> YOUR TASK: Can you put the data below, starting at the line that contains "You are a computer-use" and ending at the line that contains "point(1968,739)", into a JSON list of strings with one string per line and blank lines left out?

> RAW RECORDS:
** START **

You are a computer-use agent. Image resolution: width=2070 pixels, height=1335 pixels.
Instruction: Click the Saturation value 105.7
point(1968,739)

** END **
** START **

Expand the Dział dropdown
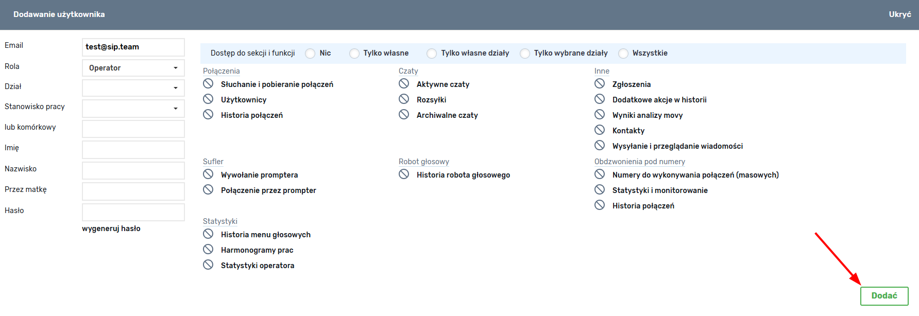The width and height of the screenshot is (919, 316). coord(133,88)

** END **

> IN RESPONSE:
[
  "You are a computer-use agent. Image resolution: width=2070 pixels, height=1335 pixels.",
  "Instruction: Click the Saturation value 105.7",
  "point(1968,739)"
]